Max Payne 3 pourrait s’intituler Max Payne tout court. A vrai dire, pas la peine d’avoir frayé avec l’ami Max du temps où ce jeu était une production des studios finlandais de Remedy pour se plonger avec délectation dans cette aventure musclée, clairement dopée à la testostérone. Tombé dans le giron Rockstar Games, les heureux géniteurs d’un GTA IV et d’un Read Dead Redemption, Max Payne revient estampillé d'un « 3 » qui n’a pour d’autre but que donner plus d’épaisseur au personnage principal, de rappeler que le lascar a une histoire. Insister sur le background du jeu et donner plus de consistance et de valeur à la dimension humaine de ce titre plus original dans le fond que dans la forme. Car si Max Payne 3 est un pur jeu d’action, TPS diront les adeptes du jargon vidéoludique, dans lequel on avance en dézinguant tout ce qui se présente devant nous, le nouveau rejeton des studios Rockstars est aussi et peut-être avant tout un jeu possédant une véritable dimension humaine. Peut-être est-ce parce que plus que tout, chez Rockstar Games on aime raconter des histoires.
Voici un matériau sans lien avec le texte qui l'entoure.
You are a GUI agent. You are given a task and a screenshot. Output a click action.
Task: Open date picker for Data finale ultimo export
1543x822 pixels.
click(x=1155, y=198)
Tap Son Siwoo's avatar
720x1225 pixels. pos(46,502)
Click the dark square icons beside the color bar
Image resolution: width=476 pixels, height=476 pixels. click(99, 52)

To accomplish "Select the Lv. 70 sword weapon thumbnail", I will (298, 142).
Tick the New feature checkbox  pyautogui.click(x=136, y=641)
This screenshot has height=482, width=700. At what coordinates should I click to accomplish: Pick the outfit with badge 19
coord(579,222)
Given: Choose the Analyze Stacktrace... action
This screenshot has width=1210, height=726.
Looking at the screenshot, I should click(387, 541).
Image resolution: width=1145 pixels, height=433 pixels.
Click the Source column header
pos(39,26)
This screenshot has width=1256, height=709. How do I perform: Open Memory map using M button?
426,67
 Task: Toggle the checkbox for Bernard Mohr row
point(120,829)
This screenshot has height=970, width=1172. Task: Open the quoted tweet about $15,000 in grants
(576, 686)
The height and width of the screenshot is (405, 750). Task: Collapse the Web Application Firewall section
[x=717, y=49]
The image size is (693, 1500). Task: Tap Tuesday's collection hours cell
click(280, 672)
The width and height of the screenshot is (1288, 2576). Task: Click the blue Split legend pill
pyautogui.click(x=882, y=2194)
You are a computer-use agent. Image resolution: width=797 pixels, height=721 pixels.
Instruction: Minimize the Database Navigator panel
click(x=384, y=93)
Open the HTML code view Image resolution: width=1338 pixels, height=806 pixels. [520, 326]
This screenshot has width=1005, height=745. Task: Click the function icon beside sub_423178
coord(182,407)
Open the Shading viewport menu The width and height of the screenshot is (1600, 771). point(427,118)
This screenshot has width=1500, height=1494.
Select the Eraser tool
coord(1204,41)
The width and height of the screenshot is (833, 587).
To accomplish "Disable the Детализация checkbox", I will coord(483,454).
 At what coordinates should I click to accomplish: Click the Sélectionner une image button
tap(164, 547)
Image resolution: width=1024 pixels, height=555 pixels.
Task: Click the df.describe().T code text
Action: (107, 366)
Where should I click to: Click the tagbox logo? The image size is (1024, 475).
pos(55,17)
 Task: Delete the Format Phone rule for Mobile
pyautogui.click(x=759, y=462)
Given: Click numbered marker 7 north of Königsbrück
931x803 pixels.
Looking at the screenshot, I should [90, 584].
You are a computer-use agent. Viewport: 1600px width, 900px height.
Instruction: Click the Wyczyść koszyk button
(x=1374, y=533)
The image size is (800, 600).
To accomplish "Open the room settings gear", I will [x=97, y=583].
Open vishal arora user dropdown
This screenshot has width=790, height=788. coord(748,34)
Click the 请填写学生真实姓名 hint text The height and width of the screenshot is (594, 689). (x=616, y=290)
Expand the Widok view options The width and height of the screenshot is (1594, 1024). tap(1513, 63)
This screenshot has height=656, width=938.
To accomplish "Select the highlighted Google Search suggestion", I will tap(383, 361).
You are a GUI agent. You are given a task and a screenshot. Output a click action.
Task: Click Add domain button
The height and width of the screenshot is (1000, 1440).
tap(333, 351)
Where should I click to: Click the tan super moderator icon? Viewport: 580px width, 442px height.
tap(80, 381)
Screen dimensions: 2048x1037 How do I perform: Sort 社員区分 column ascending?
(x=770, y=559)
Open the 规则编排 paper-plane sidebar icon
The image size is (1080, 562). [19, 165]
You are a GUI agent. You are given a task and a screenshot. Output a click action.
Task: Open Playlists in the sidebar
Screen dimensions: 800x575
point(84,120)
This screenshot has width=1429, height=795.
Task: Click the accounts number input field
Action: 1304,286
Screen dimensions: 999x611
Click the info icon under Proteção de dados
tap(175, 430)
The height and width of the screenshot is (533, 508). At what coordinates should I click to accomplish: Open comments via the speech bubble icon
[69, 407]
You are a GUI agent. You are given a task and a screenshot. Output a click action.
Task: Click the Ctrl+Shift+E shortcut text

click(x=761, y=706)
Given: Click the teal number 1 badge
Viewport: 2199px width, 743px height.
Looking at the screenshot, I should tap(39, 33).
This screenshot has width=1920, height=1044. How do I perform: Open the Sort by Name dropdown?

Max Payne 3 : l’humain au centre du jeu
Drôle de personnage que ce Max Payne. Ex-flic désabusé ayant perdu femme et enfant, fuyant New York après y être devenu persona no grata aux yeux de la pègre locale. Le scénario se déroule ainsi entre Sao Paulo au Brésil et ces flash back revenant sur les mésaventures new yorkaises d’un Max toujours imbibé d’alcool, toujours prompt à dégainer un de ses calibres. Max transpire le désespoir et la détresse. Les très nombreuses séquences par le biais desquelles se déroule cette histoire de kidnapping, de gangster et de trafic de drogue, montrent avant tout l’homme, brisé, alcoolique mais déterminé à rattraper ses erreurs, ses échecs. Un type attachant que ce Max Payne. Un véritable film entrecoupé de scènes d’action nerveuses où le joueur prend alors la main avec une réelle fébrilité tant certains passages demanderont (en mode vidée libre) sang froid et précision. L’empathie est là on se laisse envahir par la mélancolie ambiante et dévorante un peu à l’image de celle ressentie dans un Heavy Rain.
Un jeu vidéo pour trentenaires
Max Payne 3 est un mélange de genres. A mi-chemin entre une forme moderne et assumée de cinéma et un jeu d’action techniquement maîtrisé et quasi hollywoodien dans l’énergie déployée. On pense évidemment ici au cinéma de Tony Scott, Man on Fire en tête. Dans l’intrigue, mais aussi dans le choix des couleurs, dans les effets graphiques, gimmicks visuels dont les concepteurs abusent parfois comme Tony Scott, encore lui, dans son Déjà Vu ou son Domino. Un entre deux séduisant pour une œuvre résolument mâture alors qu’on déambule dans les favelas de Sao Paulo entre membres de gangs, dealers, prostituées et strip-teaseuses, qu’on enchaîne les exécutions ou qu’on assiste à des scènes de torture. Les dialogues souvent crus enchaînent les phrases définitives qui faisaient le charme des films d’action des années 80-90 avec Bruce Willis ou Arnold Schwarzenegger. Pour le coup, le 18+ affiché sur fond rouge sur la jaquette prend tout son sens. Max Payne, par le profil même de son héros, est un jeu assumé pour trentenaires ou quarantenaires. Un titre rare, violent et savoureux comme un bonne rasade de whisky.
TSR
Le jeu est testé sur PlayStation 3 mais existe dans des versions équivalentes sur Xbox 360 et PC.